C'est je crois Jean Cocteau qui a dit qu'on reconnaît le bonheur à l'ombre qu'il laisse. Ne sommes-nous donc heureux que lorsque le bonheur est passé ? Ne savons-nous l'apprécier quand il est là ? Peut-être que par un effet de superstition nous craignons de le nommer en présence : disant "je suis heureux", déjà je redoute de perdre ce qui n'est sans doute qu'un don des dieux, ou plus simplement, une conjonction de facteurs favorables. "Nous ne vivons jamais, nous espérons de vivre" (Pascal). Cette analyse ne vaut pas pour l'anxieux : pour lui demain n'est pas une chance de bonheur mais une somme d'incertitudes, de risques, de menaces. Son moment de bonheur à lui c'est, à la fin de la journée, de se dire "je m'en suis bien sorti, le pire n'est pas arrivé, mais allez savoir pour demain !". Et ainsi, de jour en jour, de moment en moment, il se faufile sous les dents de la roue, glissant et roulant une existence d'appréhension confuse et de souci.

J'en parle d'expérience. Mais il est une autre disposition, plus secrète, qui mérite considération, d'autant qu'elle n'a guère été décrite et analysée, du moins dans les nombreux ouvrages que j'ai pu lire. Maintenant que j'en suis sorti, qu'elle est résolument derrière moi comme un événement passé, je m'interroge : "que s'est-il donc passé ? Que m'est-il donc arrivé ? Qu'est-ce que cela signifie ?" Extérieurement il ne s'est passé, j'ai mené ma vie ordinaire, mais avec une crainte irrationnelle que le moindre changement puisse renverser ce précaire équilibre, qui n'est en fait qu'une stabilisation des forces, une immobilisation, une inertie. Le plus pénible c'était le figement de la pensée : plus d'images, plus d'idées, plus d'intuition, rien qui fasse relief et dynamise. La grisaille d'un demi-jour interminable, sans perspective, sans échappée. La conséquence immédiate d'un tel état c'est qu'il devient impossible d'écrire - hormis quelques rares moments de grâce, vite évanouis. "Il faut sauver la pensée" me disais-je - je suis en danger, je glisse dans un marécage bourbeux, il faut me resaisir. Certes, mais comment ? Comment fait-on ? Pour lutter contre ce marasme de vide mental je me suis mis à lire d'abondance - peut-être n'ai-je jamais autant lu que durant ces quelques mois, essentiellement des romans, qui exigent moins d'attention que la philosophie - mais ces livres ne réveillaient pas ma pensée, de plus j'oubliais tout, action, personnages, et tout le reste sitôt que je quittais le livre, et à vrai dire je serais bien en peine de dire ce que j'ai lu, quels titres, quel auteur, quelle époque, quelle intrigue. Je croyais me stimuler et je ne faisais que passer le temps.
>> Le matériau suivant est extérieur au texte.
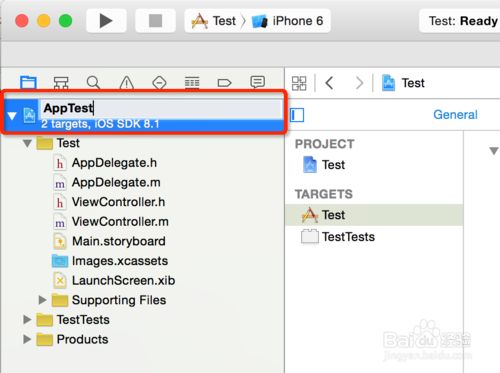Click the AppTest project name text field

coord(161,108)
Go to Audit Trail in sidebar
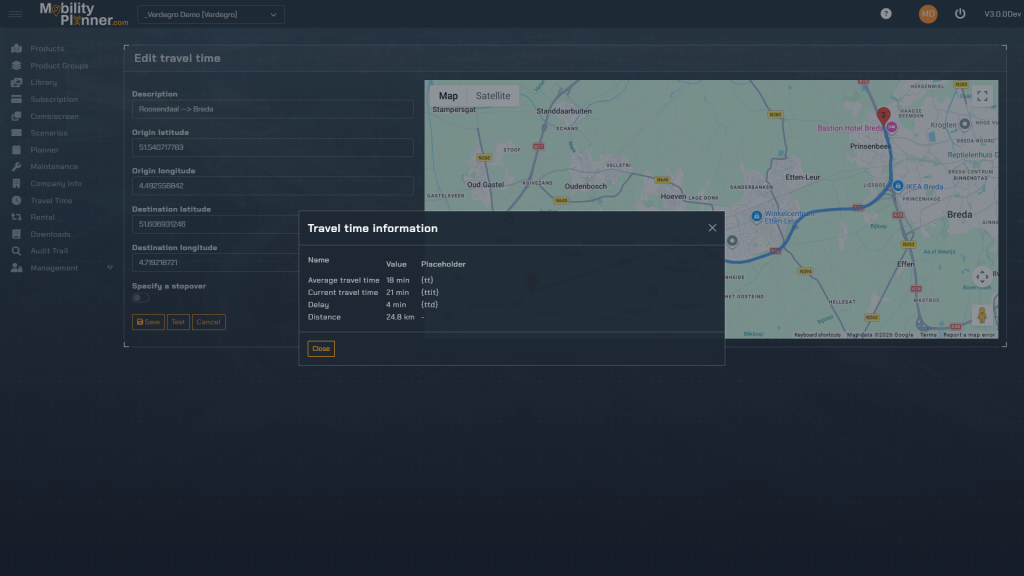 [x=49, y=251]
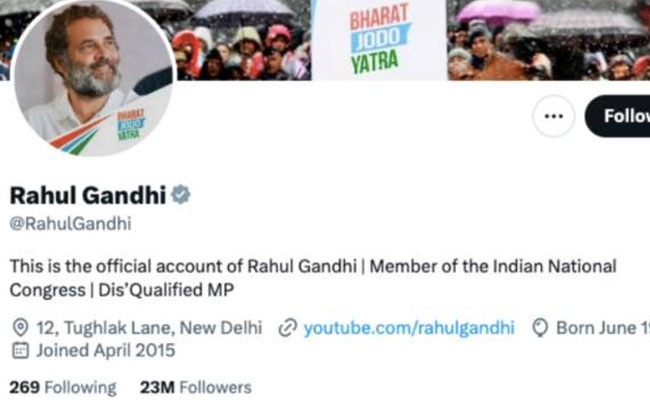Image resolution: width=650 pixels, height=400 pixels.
Task: Open the youtube.com/rahulgandhi link
Action: [x=409, y=328]
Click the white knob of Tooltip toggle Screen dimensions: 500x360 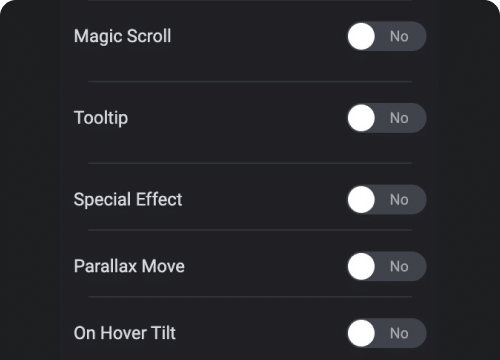[x=361, y=118]
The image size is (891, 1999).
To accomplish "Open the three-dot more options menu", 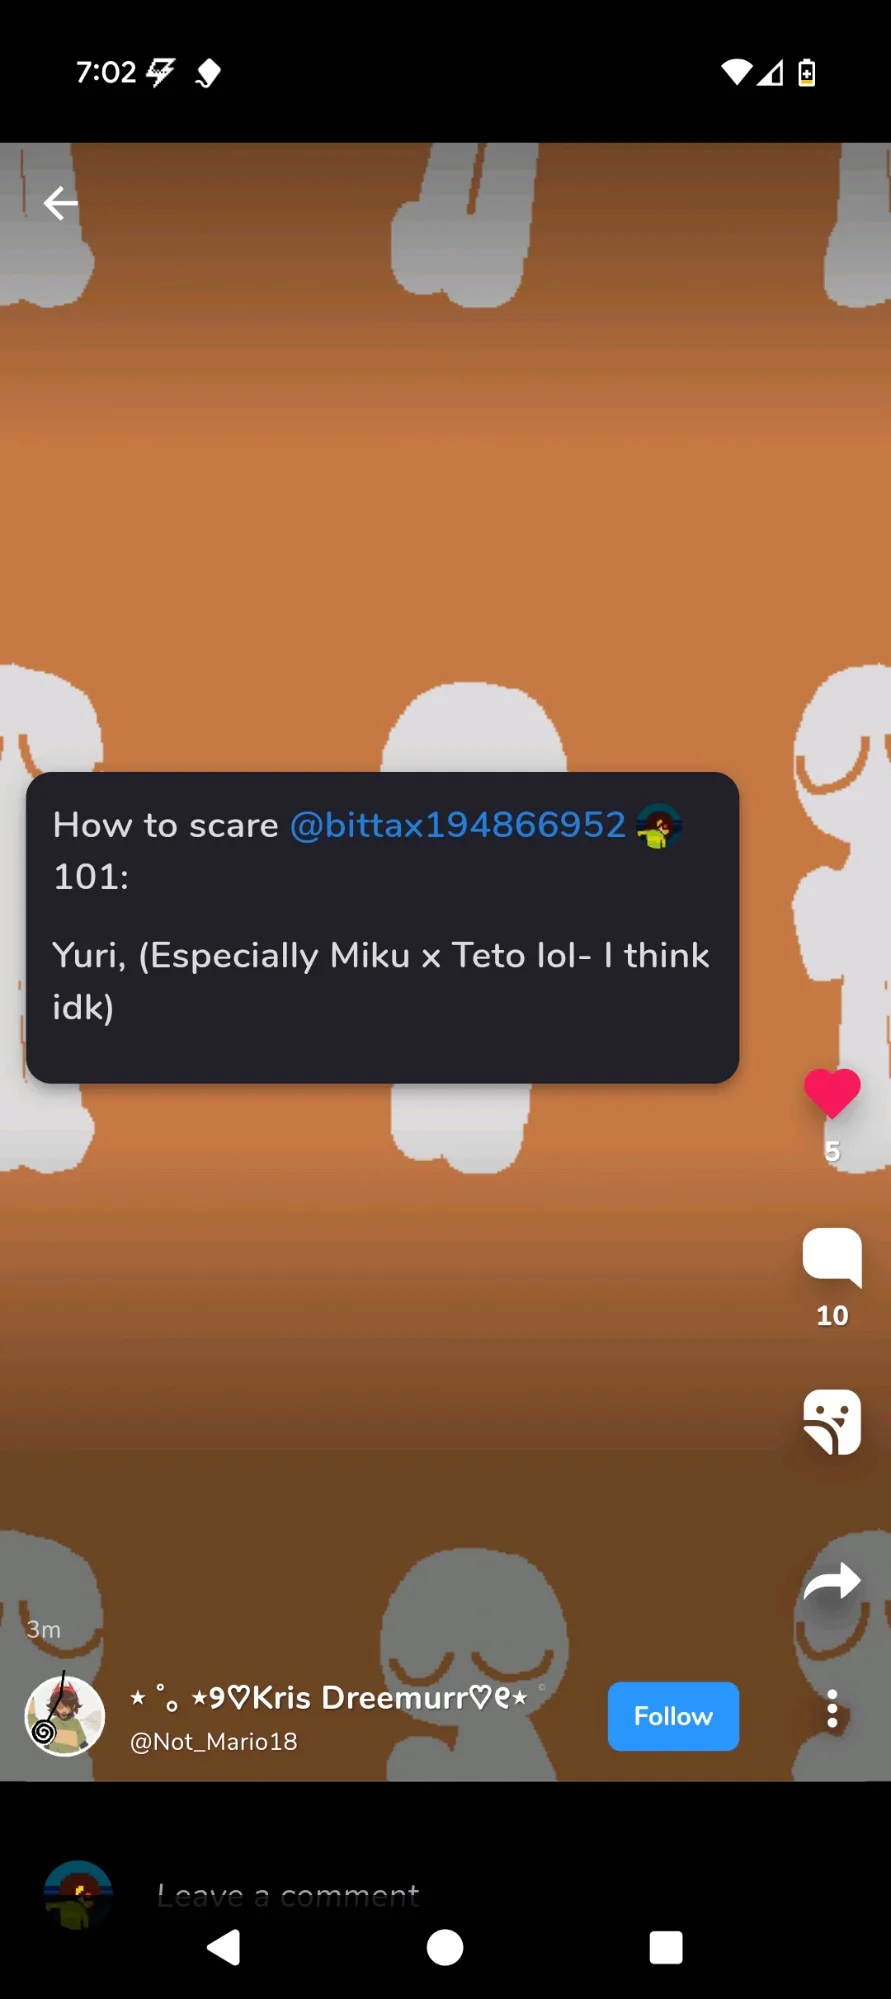I will 832,1709.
Le plus étonnant dans cette affaire : je ne souffrais pas, je ne me plaignais de rien. Je n'étais pas heureux, c'est évident, ni positivement malheureux. Simplement tout était en moi comme figé, glacé, pesant, anesthésié. Je n'éprouvais pas même une angoisse ou une anxiété particulière, du moins consciemment, suspectant que cette angoisse ou cette anxiété se déroulassent en profondeur, imperceptibles, incompréhensibles, mais réelles. Mais je n'avais aucun moyen d'aller y voir. Le cauchemar mou continuait, en moi, malgré moi, contre moi.
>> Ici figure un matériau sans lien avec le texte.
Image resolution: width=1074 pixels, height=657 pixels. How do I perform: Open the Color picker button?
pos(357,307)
Hormis le temps (qui est "galant homme" selon Schopenhauer) je ne vois nul remède à cet état. Mais, pour éviter le pire, je crois nécessaire de maintenir les rythmes, les activités, les relations, les sorties, même s'il faut quelque peu se forcer. Et attendre, à l'affût de circonstances plus favorables. Dans un de ses romans Murakami décrit le retrait forcené d'une jeune homme qui pendant six mois ne quitte plus sa chambre sauf pour chercher de la nourriture, ne va plus à l'Université, ne travaille plus, ne reçoit personne, ne lit plus. Que fait-il ? Rien - si ce n'est fixer le mur en face de sa chaise. Au bout de six mois il se relève, marche longuement dans les rues de la ville, reprend ses cours et le cours de sa vie. Que s'est-il passé ? Il n'en sait rien. La vraie question est plutôt : qu'est ce qui a changé ?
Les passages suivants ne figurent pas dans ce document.